WRITTEN PROBLEM.
Quote the records word for word, beginning at the line that contains "At what coordinates should I click to accomplish: Open" and continuing through the end of the records.

....

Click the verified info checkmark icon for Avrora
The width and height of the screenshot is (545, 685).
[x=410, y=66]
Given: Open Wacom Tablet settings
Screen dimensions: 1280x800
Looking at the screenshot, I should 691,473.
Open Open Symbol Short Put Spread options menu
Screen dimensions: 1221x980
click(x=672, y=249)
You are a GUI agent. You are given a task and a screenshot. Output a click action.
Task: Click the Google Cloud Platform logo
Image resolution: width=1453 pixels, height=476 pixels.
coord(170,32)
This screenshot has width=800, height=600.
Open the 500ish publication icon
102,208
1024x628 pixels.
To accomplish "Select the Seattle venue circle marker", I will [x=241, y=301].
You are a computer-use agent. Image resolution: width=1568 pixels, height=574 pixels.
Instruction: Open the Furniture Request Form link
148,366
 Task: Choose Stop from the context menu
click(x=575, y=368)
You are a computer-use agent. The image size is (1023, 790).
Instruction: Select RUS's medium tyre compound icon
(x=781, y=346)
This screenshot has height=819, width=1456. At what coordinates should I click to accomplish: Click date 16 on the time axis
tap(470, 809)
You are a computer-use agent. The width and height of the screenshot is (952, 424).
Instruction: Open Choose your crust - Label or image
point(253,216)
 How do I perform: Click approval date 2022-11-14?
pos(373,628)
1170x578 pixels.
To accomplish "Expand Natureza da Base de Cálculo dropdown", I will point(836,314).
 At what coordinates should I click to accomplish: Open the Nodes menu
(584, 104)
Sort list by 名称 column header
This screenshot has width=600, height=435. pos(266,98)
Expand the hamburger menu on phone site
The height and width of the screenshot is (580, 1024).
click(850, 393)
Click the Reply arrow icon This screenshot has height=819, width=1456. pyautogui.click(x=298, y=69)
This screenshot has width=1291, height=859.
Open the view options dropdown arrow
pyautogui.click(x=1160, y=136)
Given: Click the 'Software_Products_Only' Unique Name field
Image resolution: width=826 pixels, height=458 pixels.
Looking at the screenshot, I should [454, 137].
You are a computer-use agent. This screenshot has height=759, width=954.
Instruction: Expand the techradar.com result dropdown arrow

....

FINISHED EXERCISE.
 At what coordinates should I click to accomplish: Open the Nodes menu
(584, 104)
Sort list by 名称 column header
This screenshot has width=600, height=435. pos(266,98)
Expand the hamburger menu on phone site
The height and width of the screenshot is (580, 1024).
click(850, 393)
Click the Reply arrow icon This screenshot has height=819, width=1456. pyautogui.click(x=298, y=69)
This screenshot has width=1291, height=859.
Open the view options dropdown arrow
pyautogui.click(x=1160, y=136)
Given: Click the 'Software_Products_Only' Unique Name field
Image resolution: width=826 pixels, height=458 pixels.
Looking at the screenshot, I should [454, 137].
You are a computer-use agent. This screenshot has height=759, width=954.
Instruction: Expand the techradar.com result dropdown arrow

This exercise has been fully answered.